How do you tell if a reversing valve is stuck?

A stuck or bleeding valve gives lukewarm or no heat with head and suction pressures too close together. Check charge first, since low charge mimics it. Then compare the suction line to the permanent suction line at the valve; a warm permanent suction line means hot gas is bleeding across the slide. Tap the body to free a stuck slide.

What is the O and B terminal on a heat pump?

O and B are the thermostat terminals that control the reversing valve, and only one is used. O energizes the valve in cooling and is used by most brands like Carrier, Trane, and Goodman. B energizes it in heating and is used by Rheem and some others. Wire it by the unit's diagram, not by habit.

Is steam coming off my heat pump during defrost normal?
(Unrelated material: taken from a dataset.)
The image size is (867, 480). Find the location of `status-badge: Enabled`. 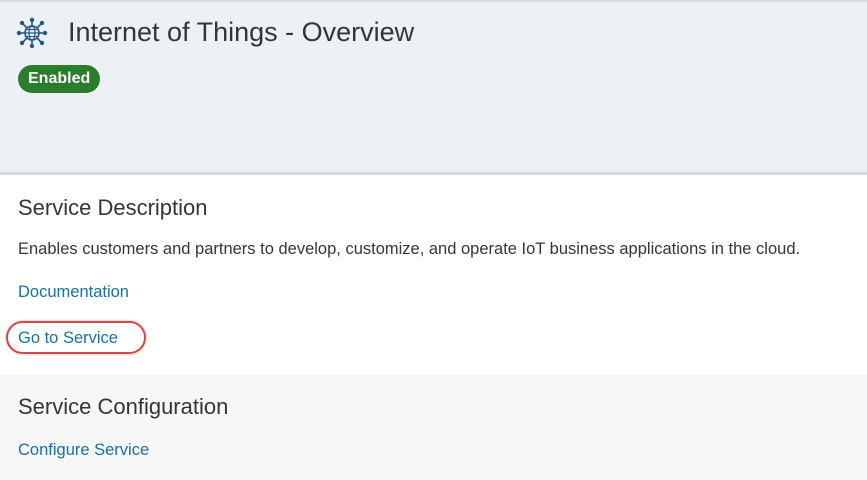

Yes. Steam rising off the outdoor unit in winter is melted frost turning to vapor as the coil heats above freezing during defrost. It is not smoke and not a leak. You will also hear a whoosh as the valve shifts and see the outdoor fan stop. All of that together for a few minutes is a normal defrost.

Why does my heat pump blow cold air sometimes in winter?
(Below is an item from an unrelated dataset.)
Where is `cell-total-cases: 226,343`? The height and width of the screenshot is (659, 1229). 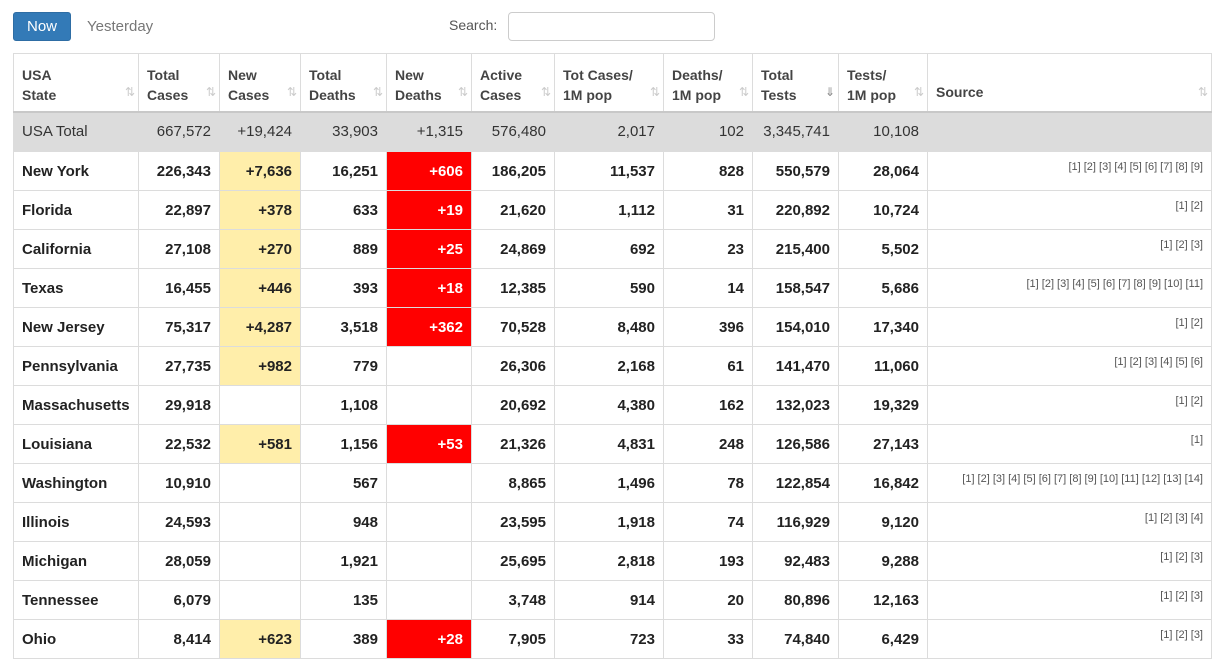
cell-total-cases: 226,343 is located at coordinates (179, 171).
Brief cold air every so often is usually defrost. The unit runs in cooling to melt the outdoor coil, and if backup heat is not tempering the supply, the air blows cold for a few minutes. Confirm the defrost board fires the auxiliary heat during the cycle. Constant cold air points instead to a stuck valve or low charge.

Can you fix a stuck reversing valve without replacing it?
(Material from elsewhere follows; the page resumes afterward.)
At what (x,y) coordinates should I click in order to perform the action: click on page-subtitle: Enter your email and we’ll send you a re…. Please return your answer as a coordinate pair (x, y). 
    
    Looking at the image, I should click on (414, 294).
Sometimes, briefly. Tapping the valve body with a screwdriver handle while it is running can knock a hung slide free, and cycling it several times confirms it moves. But a valve that needed tapping has a worn or fouled slide and will hang again. Treat the tap as a diagnosis, not a repair, and plan to replace it.

Do geothermal heat pumps have a defrost cycle?

No. Water-source and geothermal heat pumps still have a reversing valve, but they pull heat from a water or ground loop, not cold outdoor air, so no coil frosts and there is nothing to defrost. The valve diagnostics and O/B wiring still apply, but there is no defrost board, no fan cutoff, and no defrost-triggered backup heat.

How do you replace a reversing valve without ruining it?

The whole risk is heat damaging the internal seat and seals. Recover the charge, remove the solenoid coil, wrap the valve body in a wet rag and keep it wet, flow nitrogen, and braze fast with the flame on the joint and off the body. A valve cooked during brazing bleeds across the slide and fails early.